6. Limitations, Open Challenges, and Future Developments
Despite significant progress, self-developed wrist-worn devices face several common constraints:
- Form Factor vs. Function: Achieving rich actuation (e.g., multi-modal haptics, pneumatic inflatables) in a truly watch-sized, ergonomically stable package remains an engineering challenge, with trade-offs in mass and battery endurance (Liu et al., 30 Jan 2025).
- Sensing Ambiguities: Distinguishing closely related gestures or tactile signals requires high spatial acuity and, increasingly, orthogonal feature encoding (frequency, roughness, cross-modal fusion) (Kim et al., 20 Nov 2025).
- Calibration Overhead: Systems reliant on personalized fine-tuning (EchoWrist, Wrist2Finger) must streamline onboarding for practical deployment. Per-user normalization (EMG baseline/max) and robust automated calibration are under active development (Xiao et al., 5 Oct 2025).
- Closed-Loop Control: Most haptic platforms remain open-loop; integrating real-time force feedback via embedded sensors will improve realism and reliability (Adeyemi et al., 2023, Liu et al., 30 Jan 2025).
- Power Constraints and Duty Cycling: For “always-on” or continuous monitoring use-cases, advanced event-driven duty-cycling, sleep interruption (tilt-detection), and low-leakage hardware components are essential (Shi et al., 22 Aug 2024).
Anticipated advances include higher-density sensor grids, fully untethered operation (BLE SoC+LiPo), multi-modal integration (audio, touch, EMG, PPG), and on-device federated learning for privacy-preserving personalization.

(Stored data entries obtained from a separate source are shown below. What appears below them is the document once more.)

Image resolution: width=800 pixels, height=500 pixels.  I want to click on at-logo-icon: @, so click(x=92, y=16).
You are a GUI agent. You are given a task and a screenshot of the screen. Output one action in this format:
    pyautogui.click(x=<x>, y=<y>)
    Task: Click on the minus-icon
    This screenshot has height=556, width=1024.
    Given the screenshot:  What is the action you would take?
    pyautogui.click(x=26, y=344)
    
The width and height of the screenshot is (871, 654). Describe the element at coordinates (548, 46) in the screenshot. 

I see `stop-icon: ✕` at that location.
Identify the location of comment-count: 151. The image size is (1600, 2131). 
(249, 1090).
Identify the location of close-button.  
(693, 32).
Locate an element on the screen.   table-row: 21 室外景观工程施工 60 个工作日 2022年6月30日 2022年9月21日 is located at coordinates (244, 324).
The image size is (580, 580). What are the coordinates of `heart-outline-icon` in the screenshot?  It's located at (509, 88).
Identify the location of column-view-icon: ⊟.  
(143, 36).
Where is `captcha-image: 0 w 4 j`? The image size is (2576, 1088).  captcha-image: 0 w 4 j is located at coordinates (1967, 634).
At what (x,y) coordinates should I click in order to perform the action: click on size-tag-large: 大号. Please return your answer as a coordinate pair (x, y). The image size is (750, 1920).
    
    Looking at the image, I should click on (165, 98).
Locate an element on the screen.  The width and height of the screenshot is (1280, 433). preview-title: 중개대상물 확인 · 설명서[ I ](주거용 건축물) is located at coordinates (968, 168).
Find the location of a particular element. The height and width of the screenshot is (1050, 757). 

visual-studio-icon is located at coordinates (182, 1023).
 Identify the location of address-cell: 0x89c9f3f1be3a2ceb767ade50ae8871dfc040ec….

7. Comparative Table of Representative Devices
| Device/Paper | Primary Sensing/Output | Key Metric(s) |
|---|---|---|
| SonarWatch (Shi et al., 22 Aug 2024) | Ultrasound+IMU | 93.7% gesture accuracy |
| EchoWrist (Lee et al., 30 Jan 2024) | Ultrasound (FMCW) | 4.8 mm pose error, 97.6% interaction accuracy |
| WristSketcher (Ying et al., 2022) | Resistive touch grid | 96.0% gesture acc., higher drawing accuracy |
| PuLsE (Giordano et al., 21 Oct 2024) | Ultrasound pulses | 0.69 bpm HR error, 5.8 mW power |
| Pneutouch (Liu et al., 30 Jan 2025) | Pneumatic haptics | Enjoyment, realism > alternatives |
| CoWrHap (Adeyemi et al., 2023) | Voice-coil actuation | PSE closer to true for H-WNC, no hand dominance effect |
| Heterogeneous Stroke (Kim et al., 20 Nov 2025) | Vibrotactile display | >92% alphanumeric STP accuracy |
| Multimodal RT (Sarkar et al., 1 Sep 2025) | LED/buzzer/vibrator + IMU | ms-class RT, cross-modality equivalence |
This tabulation demonstrates the diversity and high specificity of modern wrist-worn prototypes, each engineered for distinct interactive, physiological, or perceptual research objectives.